Stored records:
============
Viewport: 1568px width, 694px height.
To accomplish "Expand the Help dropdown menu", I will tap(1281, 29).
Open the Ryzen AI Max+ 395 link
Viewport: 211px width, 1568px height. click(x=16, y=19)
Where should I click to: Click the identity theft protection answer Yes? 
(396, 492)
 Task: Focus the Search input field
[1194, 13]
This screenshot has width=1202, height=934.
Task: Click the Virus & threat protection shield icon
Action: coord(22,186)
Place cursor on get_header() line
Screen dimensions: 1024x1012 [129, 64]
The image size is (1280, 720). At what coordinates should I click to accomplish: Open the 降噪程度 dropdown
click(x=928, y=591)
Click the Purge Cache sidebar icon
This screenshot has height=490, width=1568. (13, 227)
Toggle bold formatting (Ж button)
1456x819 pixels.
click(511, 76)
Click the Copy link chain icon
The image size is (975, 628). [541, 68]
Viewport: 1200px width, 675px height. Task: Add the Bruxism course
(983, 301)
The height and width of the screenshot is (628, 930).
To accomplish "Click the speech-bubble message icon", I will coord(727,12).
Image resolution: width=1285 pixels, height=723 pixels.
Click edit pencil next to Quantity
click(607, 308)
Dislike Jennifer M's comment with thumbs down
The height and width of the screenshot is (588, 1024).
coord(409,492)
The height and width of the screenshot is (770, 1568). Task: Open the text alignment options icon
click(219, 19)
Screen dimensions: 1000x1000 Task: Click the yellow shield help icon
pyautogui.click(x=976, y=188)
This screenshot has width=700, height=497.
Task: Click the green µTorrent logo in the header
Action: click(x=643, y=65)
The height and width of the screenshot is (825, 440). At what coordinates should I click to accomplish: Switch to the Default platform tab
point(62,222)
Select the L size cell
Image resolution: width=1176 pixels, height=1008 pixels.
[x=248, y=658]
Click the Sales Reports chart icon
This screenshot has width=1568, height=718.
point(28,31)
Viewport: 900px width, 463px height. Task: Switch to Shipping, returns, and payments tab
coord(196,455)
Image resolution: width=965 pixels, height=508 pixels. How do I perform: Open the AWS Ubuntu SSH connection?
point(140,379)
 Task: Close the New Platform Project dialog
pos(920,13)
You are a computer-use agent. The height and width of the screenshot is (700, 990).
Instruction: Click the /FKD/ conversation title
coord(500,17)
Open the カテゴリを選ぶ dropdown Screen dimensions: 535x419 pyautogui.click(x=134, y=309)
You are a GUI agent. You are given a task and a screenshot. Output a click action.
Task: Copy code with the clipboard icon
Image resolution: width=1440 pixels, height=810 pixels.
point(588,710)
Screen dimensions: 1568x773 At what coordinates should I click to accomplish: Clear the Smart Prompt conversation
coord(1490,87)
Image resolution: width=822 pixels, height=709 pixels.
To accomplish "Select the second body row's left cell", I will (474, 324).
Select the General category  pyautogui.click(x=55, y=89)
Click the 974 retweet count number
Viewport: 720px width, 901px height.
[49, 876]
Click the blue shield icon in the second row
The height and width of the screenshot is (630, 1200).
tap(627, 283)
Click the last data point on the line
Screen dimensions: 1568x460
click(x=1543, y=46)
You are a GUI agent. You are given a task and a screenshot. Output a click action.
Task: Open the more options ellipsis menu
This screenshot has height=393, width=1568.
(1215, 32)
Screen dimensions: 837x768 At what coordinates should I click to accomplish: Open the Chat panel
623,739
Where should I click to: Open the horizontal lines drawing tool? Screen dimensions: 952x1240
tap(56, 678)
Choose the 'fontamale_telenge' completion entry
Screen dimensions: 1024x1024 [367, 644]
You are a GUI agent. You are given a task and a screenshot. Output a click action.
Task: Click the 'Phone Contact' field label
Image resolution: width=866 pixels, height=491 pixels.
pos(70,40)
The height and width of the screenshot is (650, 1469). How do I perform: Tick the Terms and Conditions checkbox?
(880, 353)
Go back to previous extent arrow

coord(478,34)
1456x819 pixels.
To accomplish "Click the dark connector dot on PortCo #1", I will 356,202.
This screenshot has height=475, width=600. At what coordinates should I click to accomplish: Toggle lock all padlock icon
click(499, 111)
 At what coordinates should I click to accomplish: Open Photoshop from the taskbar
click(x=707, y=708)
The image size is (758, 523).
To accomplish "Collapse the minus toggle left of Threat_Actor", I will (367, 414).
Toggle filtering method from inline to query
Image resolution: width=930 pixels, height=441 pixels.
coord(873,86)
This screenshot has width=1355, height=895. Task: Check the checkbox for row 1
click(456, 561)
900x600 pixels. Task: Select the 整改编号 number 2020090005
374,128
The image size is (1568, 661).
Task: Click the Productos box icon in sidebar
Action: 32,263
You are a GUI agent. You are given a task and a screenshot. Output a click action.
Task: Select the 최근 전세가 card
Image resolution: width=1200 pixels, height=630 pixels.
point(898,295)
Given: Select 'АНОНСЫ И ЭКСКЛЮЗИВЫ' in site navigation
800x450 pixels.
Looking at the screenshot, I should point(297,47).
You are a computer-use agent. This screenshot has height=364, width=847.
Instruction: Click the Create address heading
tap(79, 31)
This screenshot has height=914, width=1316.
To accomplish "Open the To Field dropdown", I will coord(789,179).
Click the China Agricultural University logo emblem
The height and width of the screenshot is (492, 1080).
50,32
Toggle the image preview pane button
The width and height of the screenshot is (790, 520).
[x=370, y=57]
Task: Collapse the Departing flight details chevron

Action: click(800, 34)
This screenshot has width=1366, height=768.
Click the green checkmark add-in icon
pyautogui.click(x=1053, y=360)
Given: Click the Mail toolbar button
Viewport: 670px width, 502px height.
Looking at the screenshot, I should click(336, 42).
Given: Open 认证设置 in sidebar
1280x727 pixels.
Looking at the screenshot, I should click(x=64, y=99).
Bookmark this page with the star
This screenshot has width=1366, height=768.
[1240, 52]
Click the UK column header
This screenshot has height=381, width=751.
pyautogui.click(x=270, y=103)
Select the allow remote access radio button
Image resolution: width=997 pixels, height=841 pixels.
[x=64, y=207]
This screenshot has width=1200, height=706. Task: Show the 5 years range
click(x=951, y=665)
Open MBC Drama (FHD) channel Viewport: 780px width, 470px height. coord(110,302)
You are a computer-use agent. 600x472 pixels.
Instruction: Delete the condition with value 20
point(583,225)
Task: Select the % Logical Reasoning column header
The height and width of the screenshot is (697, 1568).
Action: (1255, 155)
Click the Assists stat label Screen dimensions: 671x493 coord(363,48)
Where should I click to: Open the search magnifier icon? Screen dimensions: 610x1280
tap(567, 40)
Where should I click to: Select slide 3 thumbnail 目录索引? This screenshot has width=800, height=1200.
============
• _Required work_
Repeat each of the records exactly as written.

• _Answer for this exercise_
Viewport: 1568px width, 694px height.
To accomplish "Expand the Help dropdown menu", I will tap(1281, 29).
Open the Ryzen AI Max+ 395 link
Viewport: 211px width, 1568px height. click(x=16, y=19)
Where should I click to: Click the identity theft protection answer Yes? 
(396, 492)
 Task: Focus the Search input field
[1194, 13]
This screenshot has width=1202, height=934.
Task: Click the Virus & threat protection shield icon
Action: coord(22,186)
Place cursor on get_header() line
Screen dimensions: 1024x1012 [129, 64]
The image size is (1280, 720). At what coordinates should I click to accomplish: Open the 降噪程度 dropdown
click(x=928, y=591)
Click the Purge Cache sidebar icon
This screenshot has height=490, width=1568. (13, 227)
Toggle bold formatting (Ж button)
1456x819 pixels.
click(511, 76)
Click the Copy link chain icon
The image size is (975, 628). [541, 68]
Viewport: 1200px width, 675px height. Task: Add the Bruxism course
(983, 301)
The height and width of the screenshot is (628, 930).
To accomplish "Click the speech-bubble message icon", I will coord(727,12).
Image resolution: width=1285 pixels, height=723 pixels.
Click edit pencil next to Quantity
click(607, 308)
Dislike Jennifer M's comment with thumbs down
The height and width of the screenshot is (588, 1024).
coord(409,492)
The height and width of the screenshot is (770, 1568). Task: Open the text alignment options icon
click(219, 19)
Screen dimensions: 1000x1000 Task: Click the yellow shield help icon
pyautogui.click(x=976, y=188)
This screenshot has width=700, height=497.
Task: Click the green µTorrent logo in the header
Action: click(x=643, y=65)
The height and width of the screenshot is (825, 440). At what coordinates should I click to accomplish: Switch to the Default platform tab
point(62,222)
Select the L size cell
Image resolution: width=1176 pixels, height=1008 pixels.
[x=248, y=658]
Click the Sales Reports chart icon
This screenshot has width=1568, height=718.
point(28,31)
Viewport: 900px width, 463px height. Task: Switch to Shipping, returns, and payments tab
coord(196,455)
Image resolution: width=965 pixels, height=508 pixels. How do I perform: Open the AWS Ubuntu SSH connection?
point(140,379)
 Task: Close the New Platform Project dialog
pos(920,13)
You are a computer-use agent. The height and width of the screenshot is (700, 990).
Instruction: Click the /FKD/ conversation title
coord(500,17)
Open the カテゴリを選ぶ dropdown Screen dimensions: 535x419 pyautogui.click(x=134, y=309)
You are a GUI agent. You are given a task and a screenshot. Output a click action.
Task: Copy code with the clipboard icon
Image resolution: width=1440 pixels, height=810 pixels.
point(588,710)
Screen dimensions: 1568x773 At what coordinates should I click to accomplish: Clear the Smart Prompt conversation
coord(1490,87)
Image resolution: width=822 pixels, height=709 pixels.
To accomplish "Select the second body row's left cell", I will (474, 324).
Select the General category  pyautogui.click(x=55, y=89)
Click the 974 retweet count number
Viewport: 720px width, 901px height.
[49, 876]
Click the blue shield icon in the second row
The height and width of the screenshot is (630, 1200).
tap(627, 283)
Click the last data point on the line
Screen dimensions: 1568x460
click(x=1543, y=46)
You are a GUI agent. You are given a task and a screenshot. Output a click action.
Task: Open the more options ellipsis menu
This screenshot has height=393, width=1568.
(1215, 32)
Screen dimensions: 837x768 At what coordinates should I click to accomplish: Open the Chat panel
623,739
Where should I click to: Open the horizontal lines drawing tool? Screen dimensions: 952x1240
tap(56, 678)
Choose the 'fontamale_telenge' completion entry
Screen dimensions: 1024x1024 [367, 644]
You are a GUI agent. You are given a task and a screenshot. Output a click action.
Task: Click the 'Phone Contact' field label
Image resolution: width=866 pixels, height=491 pixels.
pos(70,40)
The height and width of the screenshot is (650, 1469). How do I perform: Tick the Terms and Conditions checkbox?
(880, 353)
Go back to previous extent arrow

coord(478,34)
1456x819 pixels.
To accomplish "Click the dark connector dot on PortCo #1", I will 356,202.
This screenshot has height=475, width=600. At what coordinates should I click to accomplish: Toggle lock all padlock icon
click(499, 111)
 At what coordinates should I click to accomplish: Open Photoshop from the taskbar
click(x=707, y=708)
The image size is (758, 523).
To accomplish "Collapse the minus toggle left of Threat_Actor", I will (367, 414).
Toggle filtering method from inline to query
Image resolution: width=930 pixels, height=441 pixels.
coord(873,86)
This screenshot has width=1355, height=895. Task: Check the checkbox for row 1
click(456, 561)
900x600 pixels. Task: Select the 整改编号 number 2020090005
374,128
The image size is (1568, 661).
Task: Click the Productos box icon in sidebar
Action: 32,263
You are a GUI agent. You are given a task and a screenshot. Output a click action.
Task: Select the 최근 전세가 card
Image resolution: width=1200 pixels, height=630 pixels.
point(898,295)
Given: Select 'АНОНСЫ И ЭКСКЛЮЗИВЫ' in site navigation
800x450 pixels.
Looking at the screenshot, I should point(297,47).
You are a computer-use agent. This screenshot has height=364, width=847.
Instruction: Click the Create address heading
tap(79, 31)
This screenshot has height=914, width=1316.
To accomplish "Open the To Field dropdown", I will coord(789,179).
Click the China Agricultural University logo emblem
The height and width of the screenshot is (492, 1080).
50,32
Toggle the image preview pane button
The width and height of the screenshot is (790, 520).
[x=370, y=57]
Task: Collapse the Departing flight details chevron

Action: click(800, 34)
This screenshot has width=1366, height=768.
Click the green checkmark add-in icon
pyautogui.click(x=1053, y=360)
Given: Click the Mail toolbar button
Viewport: 670px width, 502px height.
Looking at the screenshot, I should click(336, 42).
Given: Open 认证设置 in sidebar
1280x727 pixels.
Looking at the screenshot, I should click(x=64, y=99).
Bookmark this page with the star
This screenshot has width=1366, height=768.
[1240, 52]
Click the UK column header
This screenshot has height=381, width=751.
pyautogui.click(x=270, y=103)
Select the allow remote access radio button
Image resolution: width=997 pixels, height=841 pixels.
[x=64, y=207]
This screenshot has width=1200, height=706. Task: Show the 5 years range
click(x=951, y=665)
Open MBC Drama (FHD) channel Viewport: 780px width, 470px height. coord(110,302)
You are a computer-use agent. 600x472 pixels.
Instruction: Delete the condition with value 20
point(583,225)
Task: Select the % Logical Reasoning column header
The height and width of the screenshot is (697, 1568).
Action: (1255, 155)
Click the Assists stat label Screen dimensions: 671x493 coord(363,48)
Where should I click to: Open the search magnifier icon? Screen dimensions: 610x1280
tap(567, 40)
Where should I click to: Select slide 3 thumbnail 目录索引? This screenshot has width=800, height=1200.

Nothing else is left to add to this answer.